Skeleton-based activity recognition is achieving increasing interest in recent years thanks to advances in 3D skeleton pose estimation devices, both in terms of accuracy and resolution. Algorithms and neural architectures for extracting context-aware fine-grained spatial-temporal features, capable of unlocking the true potential of skeleton based action recognition, however, are still lacking in the literature. The most widespread method to perform skeleton-based action recognition has become Spatial-Temporal Graph Convolutional Network (ST-GCN) [16], since, being an efficient representation of non-Euclidean data, it is able to effectively capture spatial (intra-frame) and temporal (inter-frame) information. However, ST-GCN models have some structural limitations, some of them already addressed in [2, 10, 13, 14]: (i) The topology of the graph representing the human body is fixed for all layers and all the actions, preventing the extraction of rich representations. (ii) Both the spatial and temporal convolutions are implemented from a standard 2D convolution. As such, they are limited to operate in a local neighborhood. (iii) As a consequence of (i) and (ii), correlations between body joints not linked in the human skeleton, e.g., the left and right hands, are underestimated even if relevant in actions such as “clapping”.

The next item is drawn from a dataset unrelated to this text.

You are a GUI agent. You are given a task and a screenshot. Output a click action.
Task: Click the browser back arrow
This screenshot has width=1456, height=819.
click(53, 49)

In this paper, we face all these limitations by employing a modified Transformer self-attention operator. Despite being originally designed for Natural Language Processing (NLP) tasks, the flexibility of the Transformer self-attention [15] in modeling long-range dependencies, make this model a perfect solution to tackle ST-GCN weaknesses. Recently, Bello et al. in [1] employed self-attention on image pixels to overcome the locality of the convolution operator. In our work, we aim to apply the same mechanism to joints representing the human skeleton, with the goal of extracting adaptive low-level features modeling interactions in human actions both in space, through a Spatial Self-Attention module (SSA), and time, through a Temporal Self-Attention module (TSA) module. Authors of [3] also proposed a Self-Attention Network (SAN) to extract long-term semantic information; however, since they focus on temporally segmented clips, they solve the locality limitations of convolution only partially.

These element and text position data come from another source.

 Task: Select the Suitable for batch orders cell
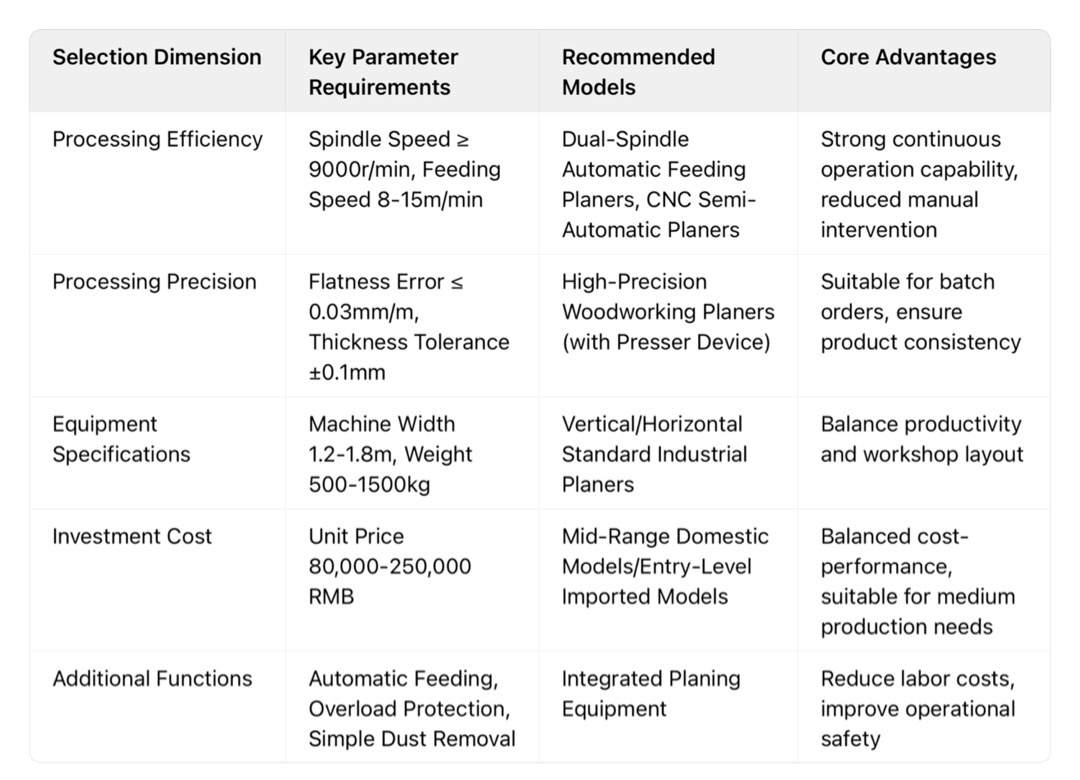coord(920,312)
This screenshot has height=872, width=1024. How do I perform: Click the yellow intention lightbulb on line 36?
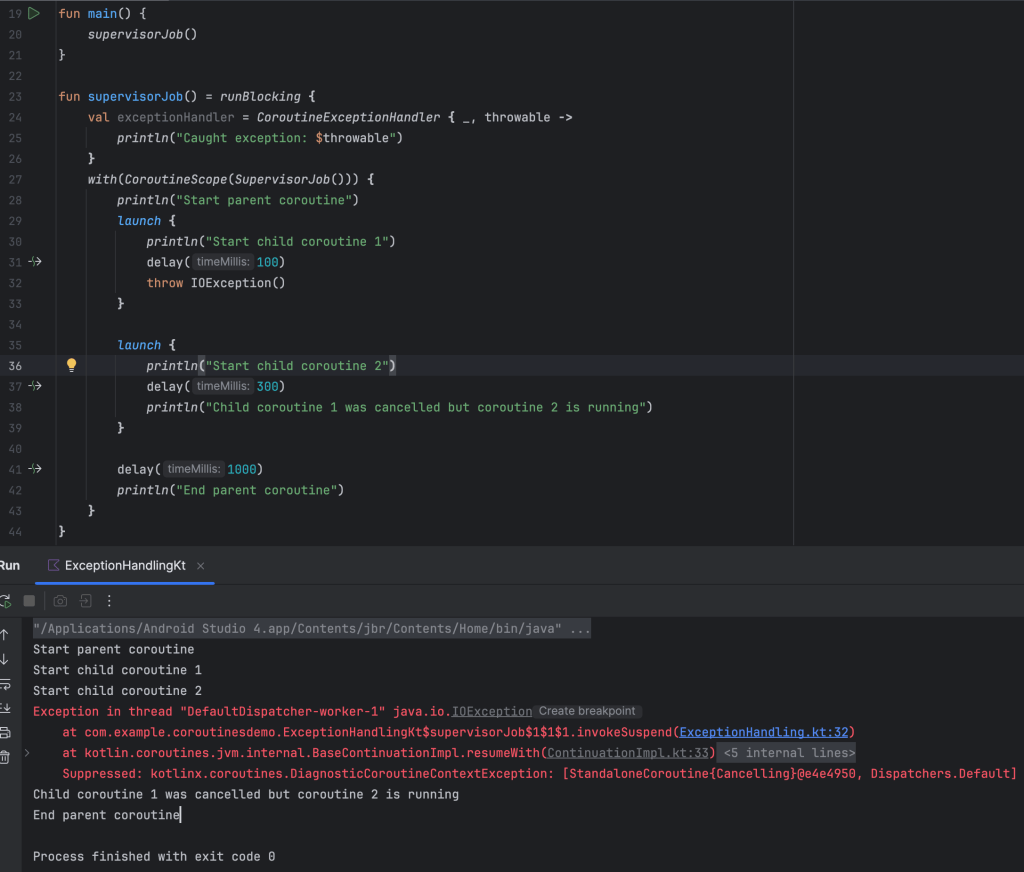[71, 366]
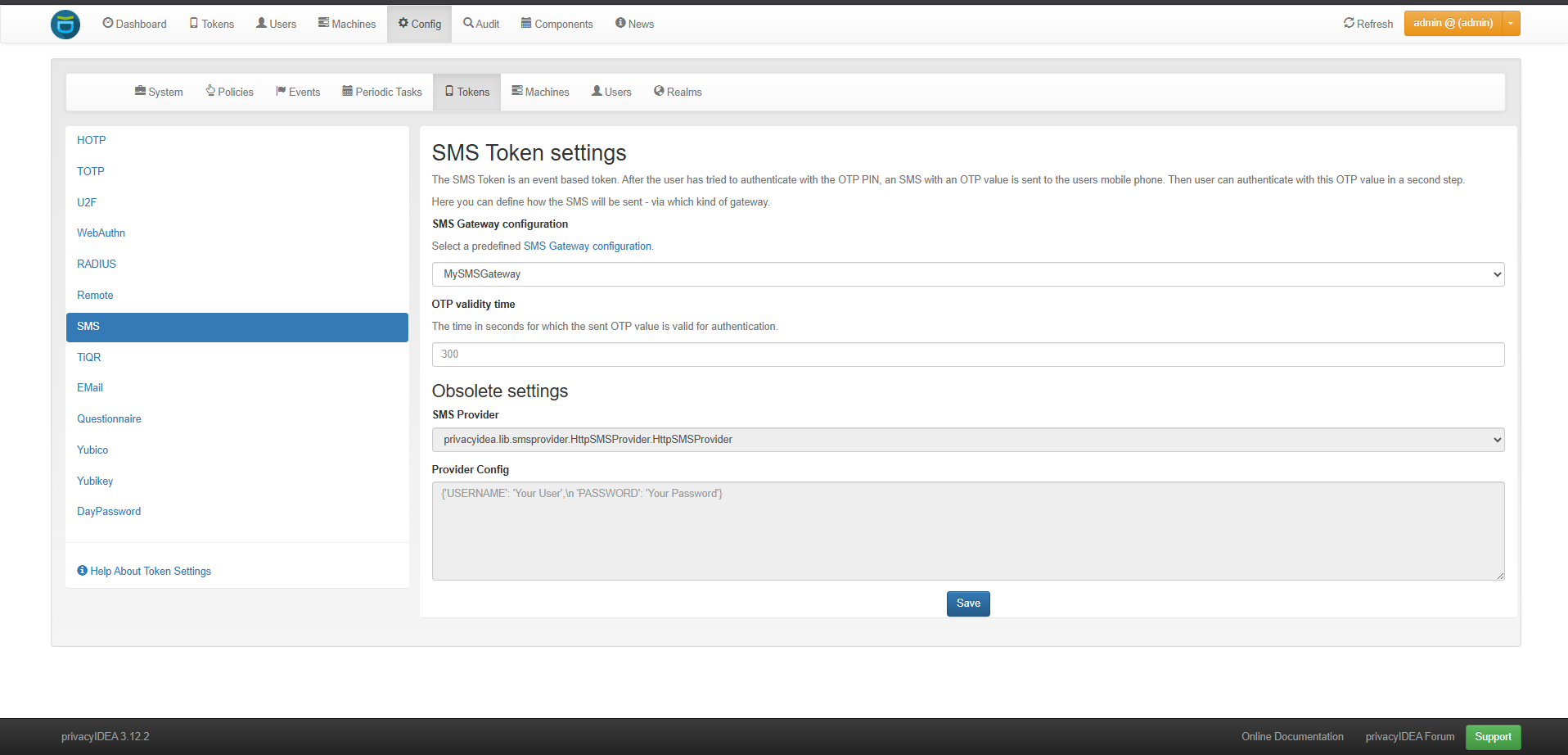The width and height of the screenshot is (1568, 755).
Task: Select TOTP in the token type list
Action: coord(91,171)
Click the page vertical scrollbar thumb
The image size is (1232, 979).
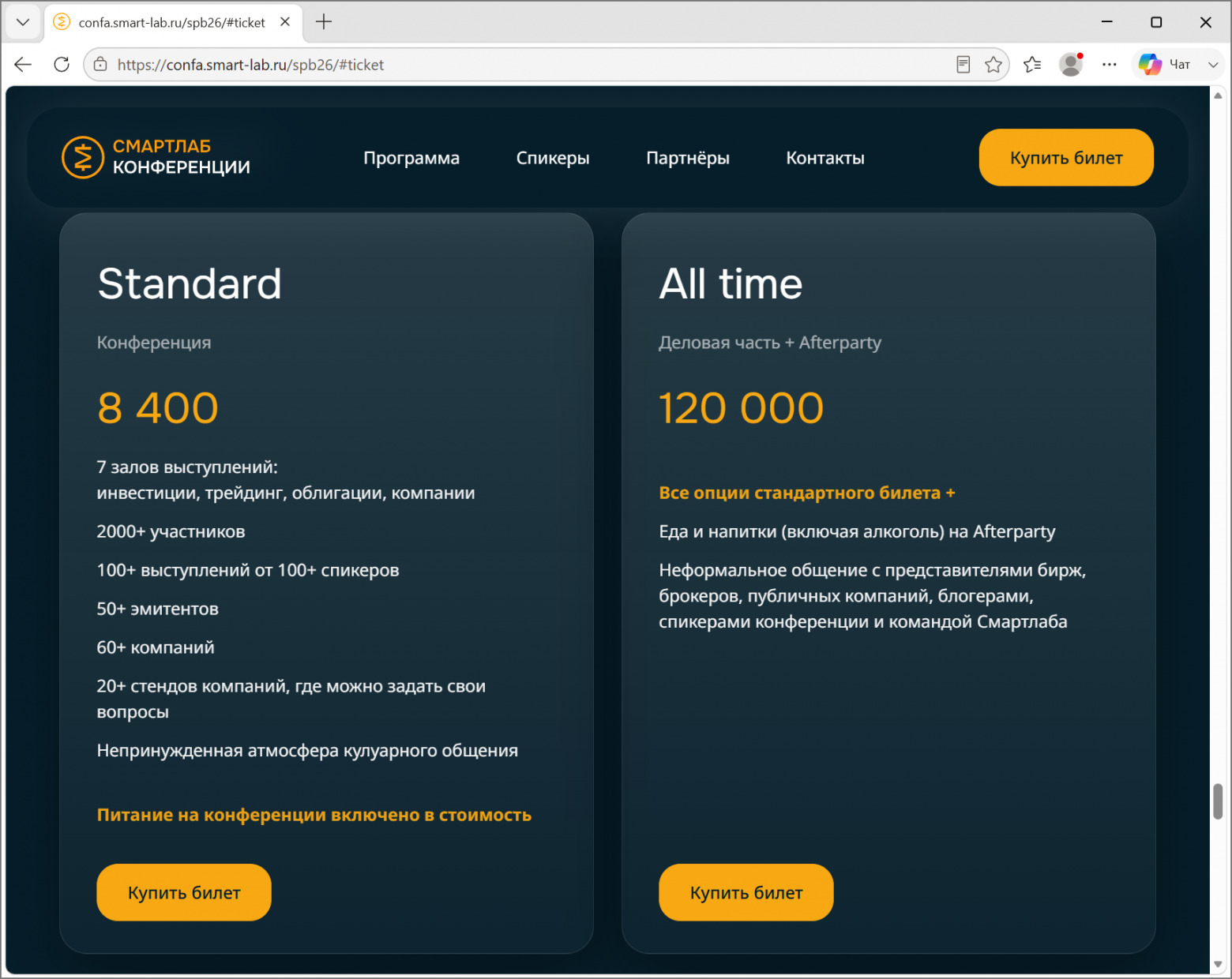coord(1218,802)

Contributions of this paper are summarized as follows:

  • We propose a novel two-stream Transformer-based model, employing self-attention on both the spatial and temporal dimensions

  • We design a Spatial Self-Attention (SSA) module to dynamically build links between skeleton joints, representing the relationships between human body parts, conditionally on the action and independently from the natural human body structure. On the temporal dimension, we introduce a Temporal Self-Attention (TSA) module to study the dynamics of joints along time tooFootnote 1

  • Our model outperforms the ST-GCN [16] baseline, and outperforms previous state-of-the-art methods using the same input data on NTU-RGB+D [6, 12].

Fig. 1.
figure 1

Spatial Self-Attention (SSA) and Temporal Self-Attention (TSA). Self-attention operates on each pair of nodes by computing a weight for each of them representing the strength of their correlation. Those weights are used to score the contribution of each body joint \(n_i\), proportionally to how relevant the node is w.r.t. the other ones.

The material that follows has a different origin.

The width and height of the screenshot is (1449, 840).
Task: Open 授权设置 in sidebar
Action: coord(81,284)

2 Spatial Temporal Transformer Network

We propose Spatial Temporal Transformer (ST-TR), an architecture using the Transformer self-attention mechanism to operate both on space and time. We develop two modules, Spatial Self-Attention (SSA) and Temporal Self-Attention (TSA), each one focusing on extracting correlations in one of the two dimensions.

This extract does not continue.